Believers (credentes) could live a normal life, marry, eat meat and they could have a private property.  They only had to receive Consolamentum before death in order to be clean of all previous sin and become perfecti. According to Cathars with this ceremony believers will avoid returning to the material world (reincarnation). As the Consolamentum could not be repeated, many of them before death practiced so called endura (suicide of hunger). In this way, they avoided doing any sin again. The ability to easily achieve salvation and remove all sins in life by only one religious rite made the teaching of the Cathars very attractive to many ordinary Christians. Doctrine of teaching by Cathars is not known completely, but there is a lot of knowledge about the differences between the Cathars and Catholic Church’s teaching, because these questions have been thoroughly explored when the inquisitors interrogated those believers who incorrectly taught (heretics) according to the official Church in Rome.

It is known that they rejected Sacred Mysteries (infant baptism, forgiveness), teaching of hell and purgatory, and disputing any power to the saints. Teaching of Cathars was formed under the influence of religious movement Manichaeism whose origin was territory of Iran. Manicheism firstly spread on Balkan in the form of Bogomilism and later in Europe. The largest number of Cathars in the 12th century was in southern Europe especially in France where they created five diocese. In southern France, Cathari obtained their local support of local nobility. Some nobleman’s greatly accepted this teaching because it was much simpler than the official Church teaching. Others saw the opportunity to reduce the impact of Church in their life or reduce property of Church. Under the protection of influential people, the Catharian perfecti preachers traveled, spread this teaching and they even held public hearings with Roman Catholic priests at the end of the 12th and the beginning of the 13th century.
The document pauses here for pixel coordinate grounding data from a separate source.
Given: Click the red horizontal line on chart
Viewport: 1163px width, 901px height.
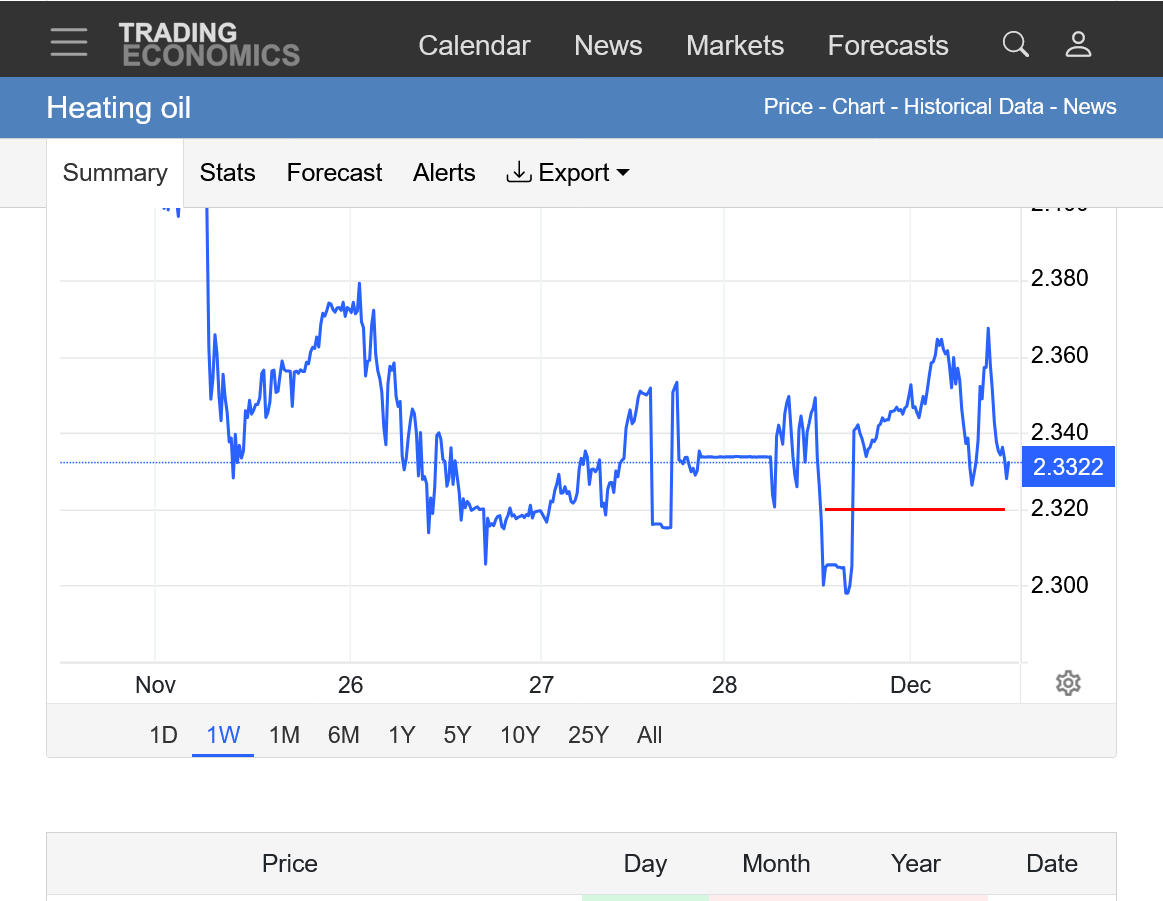Looking at the screenshot, I should [x=914, y=510].
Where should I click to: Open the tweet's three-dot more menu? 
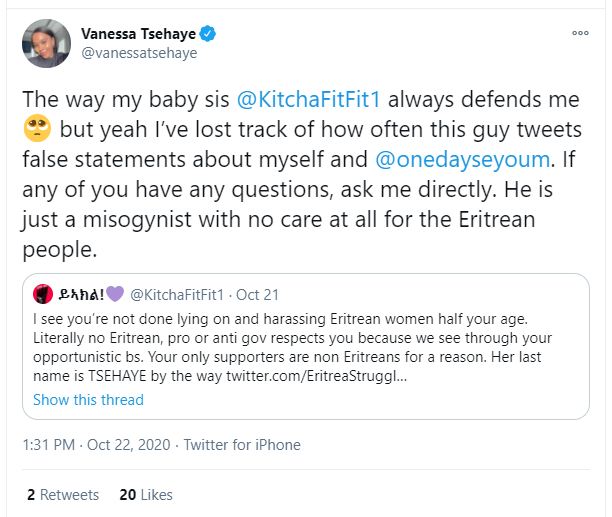point(580,33)
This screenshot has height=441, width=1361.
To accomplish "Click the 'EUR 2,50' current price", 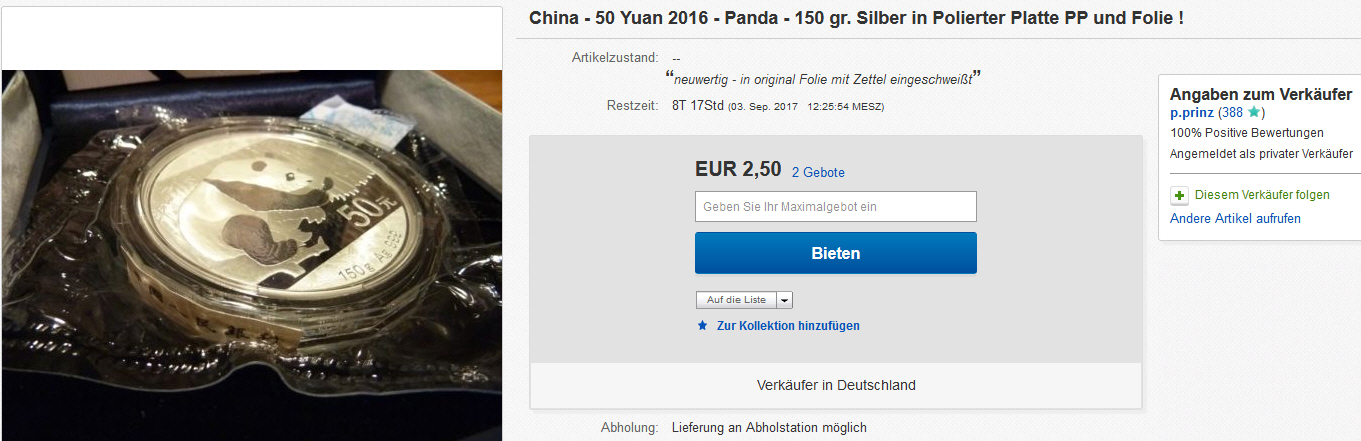I will click(738, 170).
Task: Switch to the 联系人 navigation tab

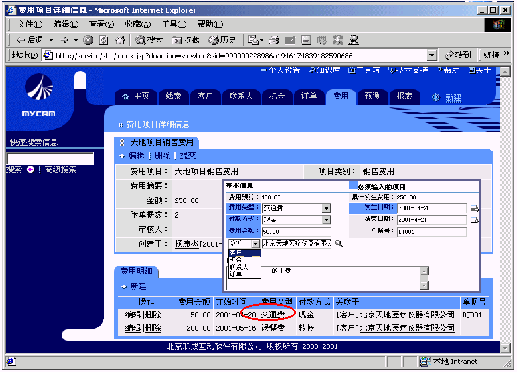Action: point(241,96)
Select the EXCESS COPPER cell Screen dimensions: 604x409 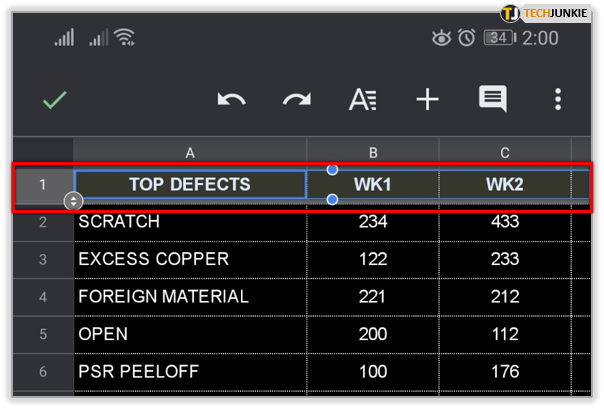pyautogui.click(x=190, y=260)
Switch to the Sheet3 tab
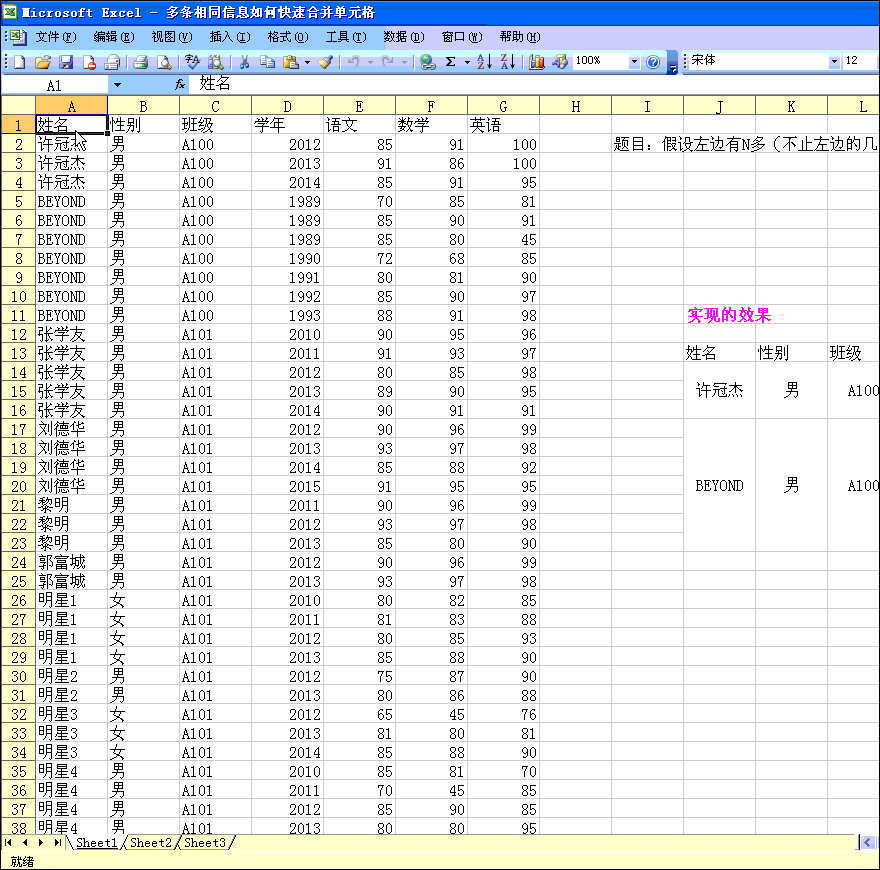880x870 pixels. click(204, 843)
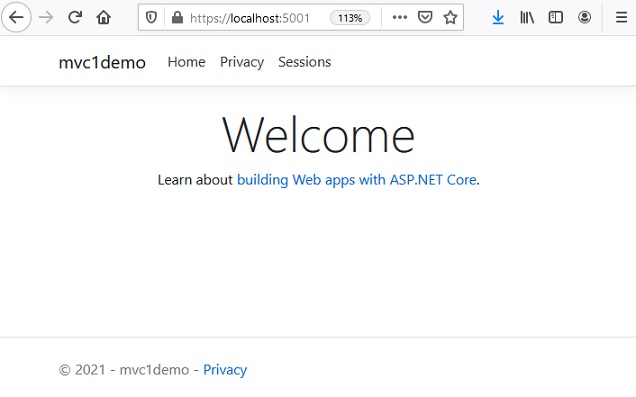Reload the current page
This screenshot has width=636, height=397.
tap(75, 17)
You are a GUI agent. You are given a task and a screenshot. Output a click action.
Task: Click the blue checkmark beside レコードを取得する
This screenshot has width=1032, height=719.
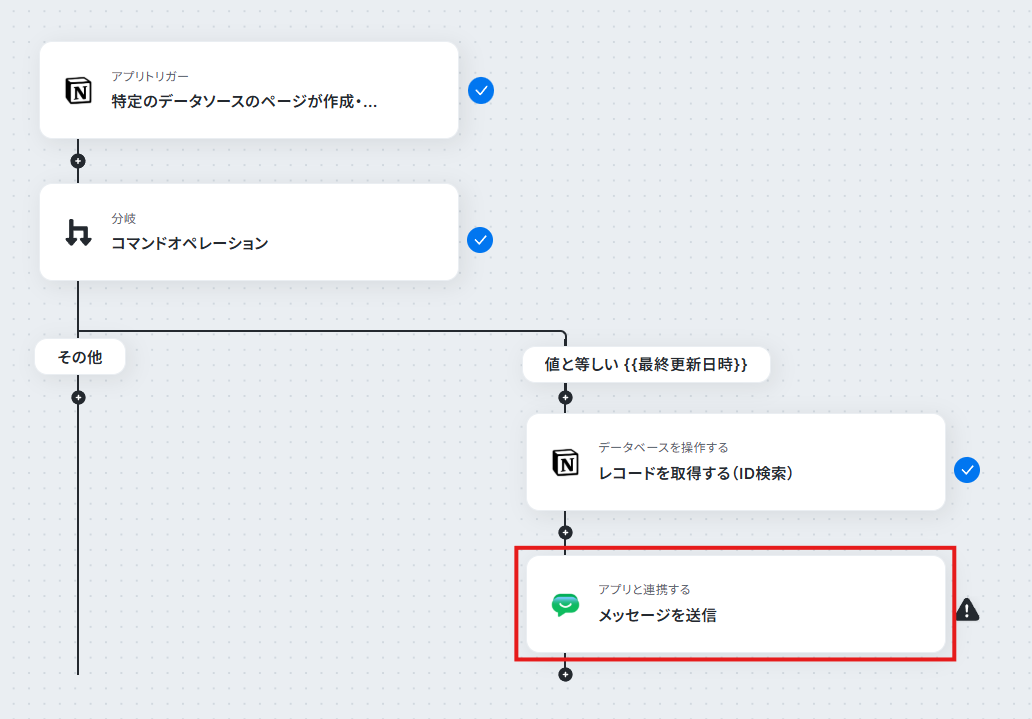pos(967,470)
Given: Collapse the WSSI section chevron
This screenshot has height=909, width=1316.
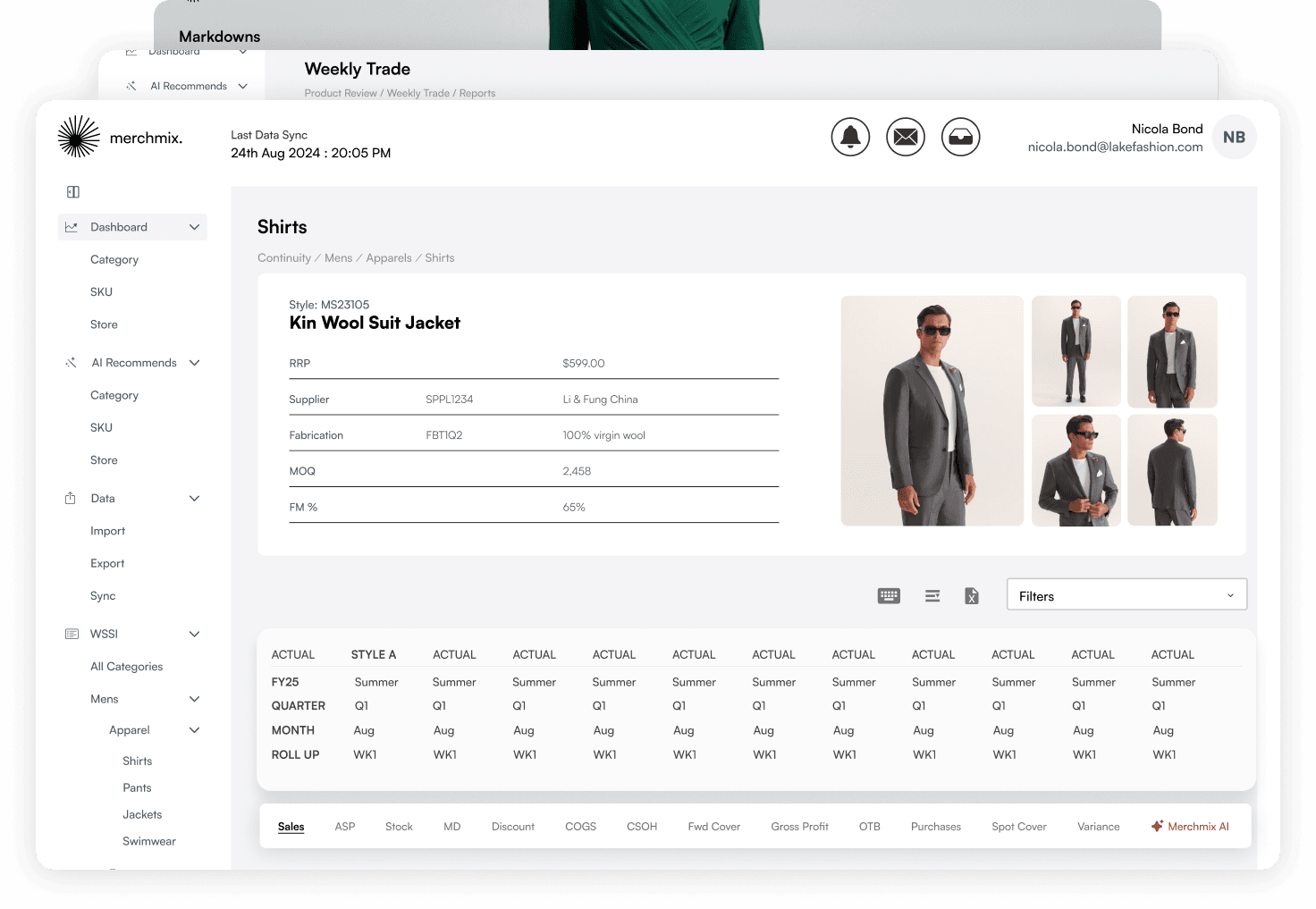Looking at the screenshot, I should click(194, 634).
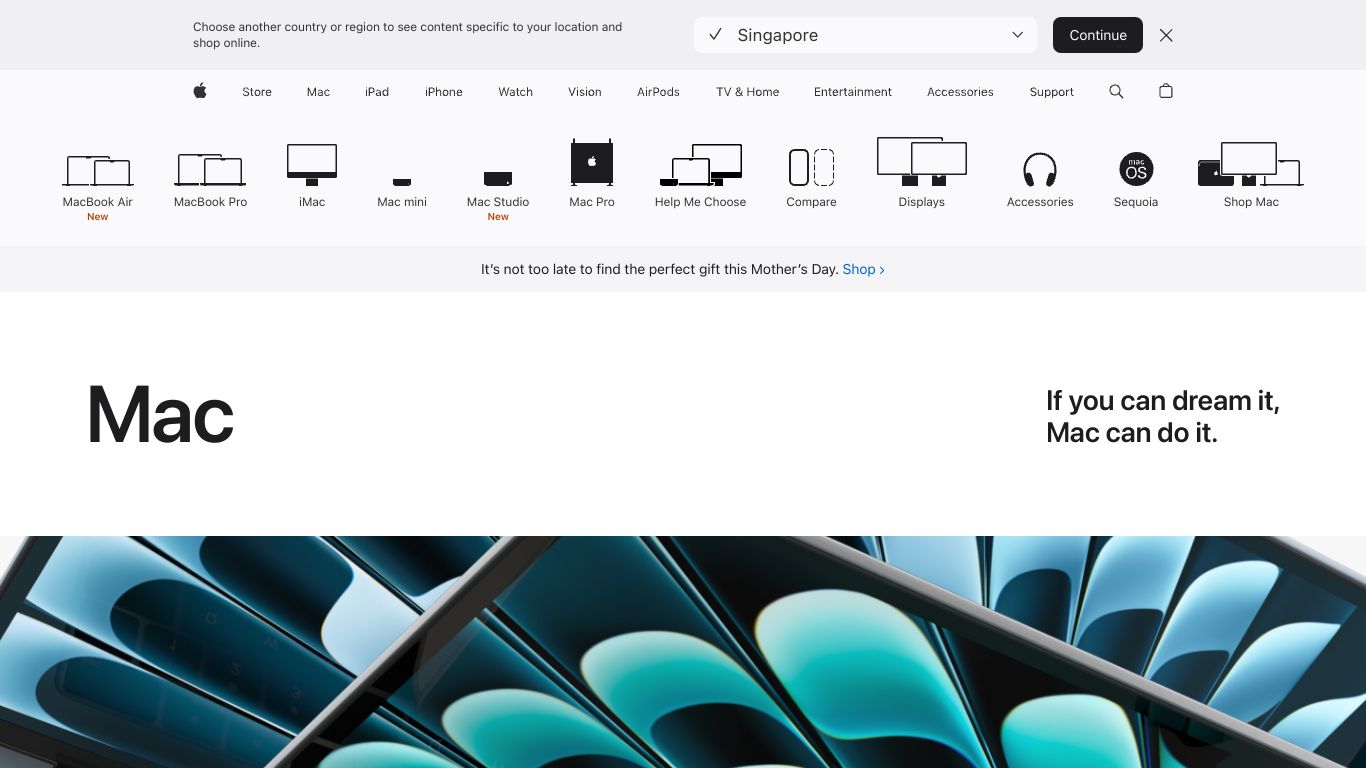Select the Mac Pro tower icon
The width and height of the screenshot is (1366, 768).
pyautogui.click(x=592, y=162)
As the Church’s struggle against of Cathars not gave results with classic methods by preaching, excommunication, interdiction,  Church started newer radical measures – inquisition and crusades missions.

Illumination by Boucicaut Master (anonymous iluminator) on parchment showing expulsion inhabitants from Carcassone in 1209. Image from Grandes Chroniques de France around 1415. Digitalized by British Library

In November 1184 Pope Lucius III wrote a Ad abolendam or Towards abolishing through which the Albigensian community was excommunicated and he ordered by episcopal courts to conduct investigations against suspects. In 1209, the Church founded the Order of Saint Francis, who emphasizes the propaganda of the cataclysm against the Cathars. Pope Innocent III launched a crusade war against the Cathars in the Languedoc (now Southern France). The level of violence against Cathars was extremely high. At the beginning of the war, crusaders killed around 7,000 inhabitants of town Béziers. On August 15, 1209 crusades were conquered fortified town Carcassonne and they took away all the assets of the population and expelled them naked from the city. The official war against Cathars ended in the Treaty of Paris (1229), but persecutions continued in the coming period. In the thirties of the 14 century, the records of the Inquisition against Cathars were sporadic. The last known Cathar perfecti in the Languedoc, Guillaume Bélibaste, was executed in 1321.